READING TEXT:

***

Uh... yeah. A so-called "husband" who would abandon her? What kind of a husband is that?

"ruling of a court" I can think of a lot of courts who wouldn't know the first thing about what's in the best interest of children. If they did, why would the foster system be so screwed up??

Yeah - she lost her children. The children that she bore for 9 months, dedicated her life to, taught to read and write. It may not seem like a big loss to you... but ask any mother.

This is absurd.

And since when do lawyers have to have a court date to bill their clients?? You seem to think this is just about the lawyers not getting paid.

Grow up.

Anonymous said...

"It may not seem like a big loss to you... but ask any mother."

Of course it is sad. Divorce is always painful. I feel especially sorry for the kids. I'm simply commenting on her victim mentality, as if she did nothing wrong.

"Uh... yeah. A so-called 'husband' who would abandon her? What kind of a husband is that?"

Why do you presume that her husband did not have a legitimate reason to leave?

What evidence do you have that he had no legitimate reason to leave?

The Catechism clearly states: "He becomes guilty... of RASH JUDGMENT who, even tacitly, assumes as true, without sufficient foundation, the moral fault of a neighbor."

Please share the "sufficient foundation" you have to presume that her husband did not have a legitimate reason to leave.

***

WRITTEN TASK A:
In the comment thread, what does the commenter say the mother taught her children?
WRITTEN TASK B:
Rewrite the part of the comment thread between "Why do you presume" and "reason to leave.", inclusive, renaming "legitimate reason" to "valid reason" everywhere it appears.
WRITTEN TASK C:
Write what comes next in the comment thread about the divorce, picking up after its final sentence.

***

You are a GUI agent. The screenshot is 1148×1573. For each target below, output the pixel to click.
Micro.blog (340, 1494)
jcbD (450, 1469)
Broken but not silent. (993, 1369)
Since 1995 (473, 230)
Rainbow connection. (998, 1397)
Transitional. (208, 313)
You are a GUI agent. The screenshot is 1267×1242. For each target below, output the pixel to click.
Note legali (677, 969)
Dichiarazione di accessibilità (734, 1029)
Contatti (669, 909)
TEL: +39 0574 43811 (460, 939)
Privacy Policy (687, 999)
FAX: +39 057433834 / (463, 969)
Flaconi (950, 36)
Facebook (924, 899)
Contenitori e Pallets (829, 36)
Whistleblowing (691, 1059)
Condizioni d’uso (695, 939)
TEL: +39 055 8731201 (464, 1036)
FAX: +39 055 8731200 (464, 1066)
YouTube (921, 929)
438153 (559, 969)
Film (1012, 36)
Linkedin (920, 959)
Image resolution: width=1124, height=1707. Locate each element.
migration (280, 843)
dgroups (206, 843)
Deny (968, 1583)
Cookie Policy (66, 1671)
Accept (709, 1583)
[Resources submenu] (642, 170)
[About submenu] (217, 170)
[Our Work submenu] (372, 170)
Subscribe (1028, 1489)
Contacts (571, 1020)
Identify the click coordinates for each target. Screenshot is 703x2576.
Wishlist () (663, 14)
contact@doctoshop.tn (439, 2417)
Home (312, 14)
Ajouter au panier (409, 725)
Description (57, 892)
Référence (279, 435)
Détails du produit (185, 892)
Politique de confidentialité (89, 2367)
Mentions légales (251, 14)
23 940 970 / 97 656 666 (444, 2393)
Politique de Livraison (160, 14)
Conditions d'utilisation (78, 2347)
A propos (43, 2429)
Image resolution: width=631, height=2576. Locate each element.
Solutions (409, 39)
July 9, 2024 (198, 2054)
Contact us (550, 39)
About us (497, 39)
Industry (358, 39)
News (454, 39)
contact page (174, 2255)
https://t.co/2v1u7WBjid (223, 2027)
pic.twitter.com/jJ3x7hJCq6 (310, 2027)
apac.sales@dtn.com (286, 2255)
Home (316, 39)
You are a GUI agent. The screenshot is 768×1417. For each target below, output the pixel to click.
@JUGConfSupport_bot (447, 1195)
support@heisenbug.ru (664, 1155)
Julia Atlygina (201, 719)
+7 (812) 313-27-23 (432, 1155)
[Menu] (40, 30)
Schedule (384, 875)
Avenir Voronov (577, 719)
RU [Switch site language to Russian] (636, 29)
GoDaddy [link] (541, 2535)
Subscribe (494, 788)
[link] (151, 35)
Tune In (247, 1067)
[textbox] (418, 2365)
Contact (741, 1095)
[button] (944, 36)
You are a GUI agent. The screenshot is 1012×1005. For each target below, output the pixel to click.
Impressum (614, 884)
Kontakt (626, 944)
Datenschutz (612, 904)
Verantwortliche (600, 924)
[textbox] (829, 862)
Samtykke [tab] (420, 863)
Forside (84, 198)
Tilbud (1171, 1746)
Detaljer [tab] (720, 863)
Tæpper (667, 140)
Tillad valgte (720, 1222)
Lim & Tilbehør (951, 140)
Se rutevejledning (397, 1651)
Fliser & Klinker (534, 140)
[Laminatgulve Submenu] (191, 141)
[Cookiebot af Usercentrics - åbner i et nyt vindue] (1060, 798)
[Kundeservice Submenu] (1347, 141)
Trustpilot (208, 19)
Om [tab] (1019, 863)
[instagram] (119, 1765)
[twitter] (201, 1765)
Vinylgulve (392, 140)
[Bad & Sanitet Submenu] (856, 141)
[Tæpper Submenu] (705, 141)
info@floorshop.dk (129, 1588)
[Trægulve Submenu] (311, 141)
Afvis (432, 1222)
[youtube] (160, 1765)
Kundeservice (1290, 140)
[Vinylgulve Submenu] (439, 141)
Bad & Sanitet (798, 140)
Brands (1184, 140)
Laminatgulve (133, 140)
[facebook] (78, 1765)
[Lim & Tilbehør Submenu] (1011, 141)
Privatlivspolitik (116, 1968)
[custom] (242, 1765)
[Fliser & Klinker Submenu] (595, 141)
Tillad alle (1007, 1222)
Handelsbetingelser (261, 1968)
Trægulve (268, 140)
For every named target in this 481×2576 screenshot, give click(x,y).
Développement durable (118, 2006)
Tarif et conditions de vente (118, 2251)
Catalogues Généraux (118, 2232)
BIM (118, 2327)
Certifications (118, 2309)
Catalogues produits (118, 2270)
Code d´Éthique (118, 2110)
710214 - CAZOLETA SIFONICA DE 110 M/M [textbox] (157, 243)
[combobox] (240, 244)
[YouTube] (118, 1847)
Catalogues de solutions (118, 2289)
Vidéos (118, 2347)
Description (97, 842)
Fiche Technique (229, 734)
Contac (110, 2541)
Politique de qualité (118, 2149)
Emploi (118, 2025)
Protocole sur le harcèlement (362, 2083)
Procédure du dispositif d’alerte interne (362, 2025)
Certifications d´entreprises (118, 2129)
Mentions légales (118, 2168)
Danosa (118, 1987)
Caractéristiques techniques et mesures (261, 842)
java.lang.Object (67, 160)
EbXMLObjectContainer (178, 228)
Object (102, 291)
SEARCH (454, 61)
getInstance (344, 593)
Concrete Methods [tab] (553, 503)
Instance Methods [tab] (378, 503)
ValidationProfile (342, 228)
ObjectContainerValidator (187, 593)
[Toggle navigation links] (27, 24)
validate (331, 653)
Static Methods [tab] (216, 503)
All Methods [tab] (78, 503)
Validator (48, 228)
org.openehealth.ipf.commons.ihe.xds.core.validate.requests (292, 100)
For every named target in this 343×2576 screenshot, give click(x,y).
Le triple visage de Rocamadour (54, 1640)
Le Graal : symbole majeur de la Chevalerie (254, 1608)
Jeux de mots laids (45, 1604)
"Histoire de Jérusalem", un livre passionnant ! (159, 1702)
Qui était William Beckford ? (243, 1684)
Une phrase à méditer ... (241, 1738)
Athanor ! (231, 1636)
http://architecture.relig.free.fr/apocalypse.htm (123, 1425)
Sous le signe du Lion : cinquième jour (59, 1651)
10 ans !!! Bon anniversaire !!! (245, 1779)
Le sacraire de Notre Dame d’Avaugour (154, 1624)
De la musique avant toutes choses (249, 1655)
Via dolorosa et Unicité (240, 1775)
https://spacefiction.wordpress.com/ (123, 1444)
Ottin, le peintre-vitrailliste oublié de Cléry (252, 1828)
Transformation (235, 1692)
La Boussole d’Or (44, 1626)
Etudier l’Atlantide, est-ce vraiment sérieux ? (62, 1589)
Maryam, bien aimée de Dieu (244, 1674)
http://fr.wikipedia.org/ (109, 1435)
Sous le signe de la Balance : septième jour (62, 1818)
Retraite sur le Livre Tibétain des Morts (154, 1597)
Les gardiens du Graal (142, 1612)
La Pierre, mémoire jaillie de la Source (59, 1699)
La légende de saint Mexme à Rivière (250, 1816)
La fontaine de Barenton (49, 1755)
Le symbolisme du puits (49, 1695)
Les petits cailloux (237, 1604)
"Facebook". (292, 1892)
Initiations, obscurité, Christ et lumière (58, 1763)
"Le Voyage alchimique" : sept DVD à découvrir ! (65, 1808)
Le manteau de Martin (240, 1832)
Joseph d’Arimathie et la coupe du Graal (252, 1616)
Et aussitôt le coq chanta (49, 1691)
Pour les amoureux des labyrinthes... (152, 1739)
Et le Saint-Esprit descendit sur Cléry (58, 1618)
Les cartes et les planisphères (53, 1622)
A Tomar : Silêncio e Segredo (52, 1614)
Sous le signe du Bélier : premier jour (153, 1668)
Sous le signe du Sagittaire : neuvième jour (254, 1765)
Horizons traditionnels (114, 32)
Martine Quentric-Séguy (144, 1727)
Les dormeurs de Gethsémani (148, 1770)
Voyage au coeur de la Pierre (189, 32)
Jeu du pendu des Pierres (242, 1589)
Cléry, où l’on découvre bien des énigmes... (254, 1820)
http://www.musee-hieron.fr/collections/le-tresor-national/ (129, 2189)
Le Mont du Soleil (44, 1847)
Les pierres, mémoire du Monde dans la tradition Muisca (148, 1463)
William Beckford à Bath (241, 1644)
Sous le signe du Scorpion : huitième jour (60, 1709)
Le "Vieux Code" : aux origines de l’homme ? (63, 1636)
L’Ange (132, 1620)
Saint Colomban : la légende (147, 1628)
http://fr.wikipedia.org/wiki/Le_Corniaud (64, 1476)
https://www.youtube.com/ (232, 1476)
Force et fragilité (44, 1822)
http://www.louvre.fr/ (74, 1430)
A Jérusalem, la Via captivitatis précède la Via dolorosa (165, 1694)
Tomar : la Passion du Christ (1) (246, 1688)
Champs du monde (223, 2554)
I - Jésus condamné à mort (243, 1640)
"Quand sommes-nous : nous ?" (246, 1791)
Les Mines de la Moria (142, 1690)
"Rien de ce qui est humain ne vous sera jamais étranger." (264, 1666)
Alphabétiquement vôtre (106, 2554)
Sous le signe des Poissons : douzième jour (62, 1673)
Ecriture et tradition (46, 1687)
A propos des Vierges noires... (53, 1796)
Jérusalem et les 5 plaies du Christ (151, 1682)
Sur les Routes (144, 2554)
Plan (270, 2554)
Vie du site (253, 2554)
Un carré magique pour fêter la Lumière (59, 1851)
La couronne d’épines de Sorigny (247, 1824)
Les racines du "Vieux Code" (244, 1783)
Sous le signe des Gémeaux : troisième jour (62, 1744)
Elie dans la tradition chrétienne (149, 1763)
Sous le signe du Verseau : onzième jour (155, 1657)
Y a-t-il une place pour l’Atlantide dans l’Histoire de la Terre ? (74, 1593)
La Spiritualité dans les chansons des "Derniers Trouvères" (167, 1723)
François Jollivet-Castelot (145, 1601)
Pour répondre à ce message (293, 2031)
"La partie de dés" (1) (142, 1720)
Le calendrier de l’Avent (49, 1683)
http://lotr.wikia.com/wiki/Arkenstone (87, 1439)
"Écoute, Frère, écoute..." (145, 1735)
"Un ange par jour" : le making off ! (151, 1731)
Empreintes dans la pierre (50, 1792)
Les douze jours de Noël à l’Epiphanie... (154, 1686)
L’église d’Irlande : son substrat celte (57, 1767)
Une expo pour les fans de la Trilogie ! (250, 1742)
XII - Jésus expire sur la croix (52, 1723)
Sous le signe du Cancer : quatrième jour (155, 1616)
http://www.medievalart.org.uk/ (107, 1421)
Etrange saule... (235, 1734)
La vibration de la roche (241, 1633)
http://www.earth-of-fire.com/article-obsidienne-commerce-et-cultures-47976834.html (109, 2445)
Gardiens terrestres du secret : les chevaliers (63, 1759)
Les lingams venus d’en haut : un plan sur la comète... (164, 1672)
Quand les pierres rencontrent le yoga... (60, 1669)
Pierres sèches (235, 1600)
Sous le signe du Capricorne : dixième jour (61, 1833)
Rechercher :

***

EXERCISE OUTPUT A:
To read and write.

EXERCISE OUTPUT B:
Why do you presume that her husband did not have a valid reason to leave?

What evidence do you have that he had no valid reason to leave?

The Catechism clearly states: "He becomes guilty... of RASH JUDGMENT who, even tacitly, assumes as true, without sufficient foundation, the moral fault of a neighbor."

Please share the "sufficient foundation" you have to presume that her husband did not have a valid reason to leave.

EXERCISE OUTPUT C:
Rash judgement is *always* a sin. Divorce is tolerated by the Church under certain circumstances:

"If civil divorce remains the only possible way of ensuring certain legal rights, the care of the children, or the protection of inheritance, it can be tolerated and does not constitute a moral offense." (CCC #2383)

Petrus said...

If one decides to abandon one's spouse, and break up the family they are the ones who need to defend their actions.

It is not appropriate that the person who is left needs to just assume that the person who broke up the family did it for a good reason.

Really, anonymous. Unless you have some inside information, I'm amazed that you rush to judge a home-wrecker.

Anonymous said...

Petrus said: "If one decides to abandon one's spouse, and break up the family they are the ones who need to defend their actions."

He certainly does not need to defend his actions to the public. That would be detraction:

"He becomes guilty... of detraction who, without objectively valid reason, discloses another's faults and failings to persons who did not know them." (CCC 2477)

In addition, Canon Law 220 states:

"No one may unlawfully harm the good reputation which a person enjoys, or violate the right of every person to protect his or her privacy."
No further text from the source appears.